Canadian tennis player (born 1986)

Pierre-Ludovic Duclos-Lasnier, commonly referred to as Pierre-Ludovic Duclos, (born January 8, 1986) is a Canadian former professional tour tennis player. In 2014 he was sentenced to six-years in prison for attempting to have a sexual encounter with a 13-year-old girl.

Duclos has appeared in six ATP World Tour main draw matches, winning one of two singles matches and one of three in doubles. He has also captured four ATP Challenger events, all in doubles.

==Personal life==
Duclos was born in Quebec City, Quebec. He is 1.78 metres tall, 77 kg in weight, and plays right-handed with a two handed backhand. He has indicated that his favourite surface is hard court. Duclos was coached by Italian Donato Campagnoli.

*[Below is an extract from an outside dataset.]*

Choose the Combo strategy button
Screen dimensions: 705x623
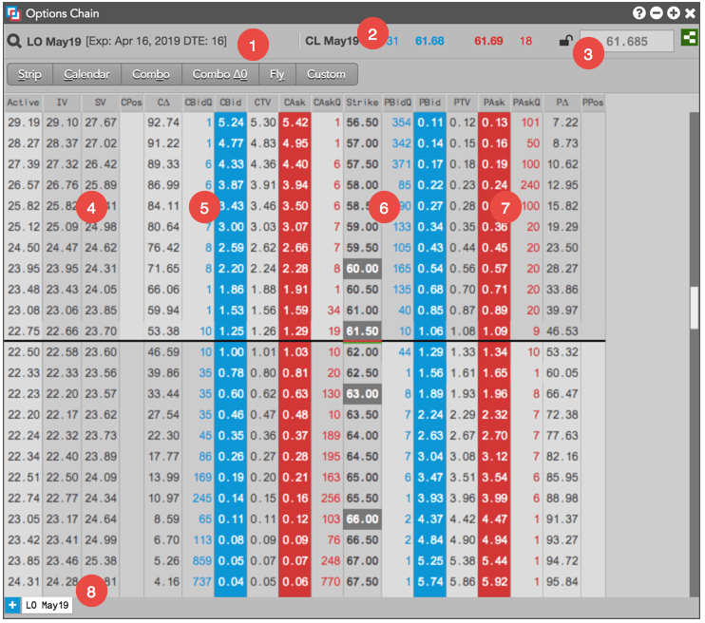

===Attempted sexual encounter and conviction===
On 9 or 10 February 2013, Duclos and a 13-year-old girl met when they were playing on adjacent courts, according to the arrest report by the Manatee County Sheriff’s office. The girl was looking for a tennis coach when she met Duclos. According to the Manatee County documents, Duclos was aware of the girl's age. Duclos proceeded to text the girl with sexual advances, as well as sending two photos of his penis.

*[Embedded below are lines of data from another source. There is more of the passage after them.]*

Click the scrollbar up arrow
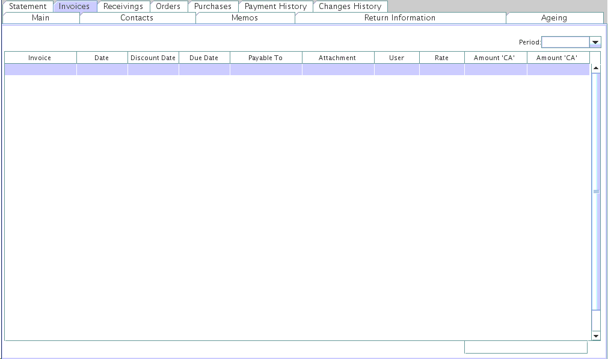point(596,68)
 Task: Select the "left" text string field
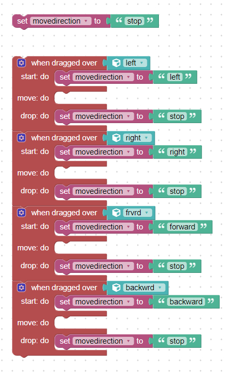click(x=175, y=77)
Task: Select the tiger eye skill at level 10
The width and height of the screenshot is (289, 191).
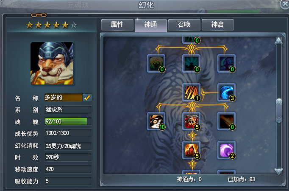Action: tap(156, 121)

On 21 February 2013, in Bradenton, Florida, Duclos was arrested in a sting operation after the girl's mother gave her cellphone to police. Duclos had agreed to meet the girl at a Starbucks and bring her back to his home for sexual intercourse. At a trial in May 2014, Duclos was convicted and sentenced to six years in a Florida prison and four years probation, for attempting to have a sexual encounter with a 13-year-old girl.

==Tennis career==
===2003 – 2005===
Duclos played in his first professional tour tournament in August 2003, reaching the second round of the Brazil F5 Futures tournament. The following year he played in ten futures and one challenger tournament (all but one in and from August) and finished 2004 World No. 1170. He played in 18 Futures in 2005, reaching the final in one, Mexico F16 in October, and the quarter-finals in four others. He finished his year losing in the first round of the Puebla challenger to Mexican No. 1 Bruno Echagaray in three sets and as the World No. 723.

===2006 – 2007===
For 2006, Duclos played 13 Futures and 6 challengers. He reached the semi-finals of Mexico F7 and Mexico F19, and the quarters of Mexico F17. He finished the World No.~640 and without yet having won a match at the challenger level. The story was different in doubles however, as Duclos reached the semi-finals in consecutive challengers in April played in Mexico and then, partnering André Ghem, won a third. He won Mexico F7, partnering Echagaray, reached the semis of the Yuba City challenger, won Mexico F17 with Raphael Durek, and reached the semis of the Maui.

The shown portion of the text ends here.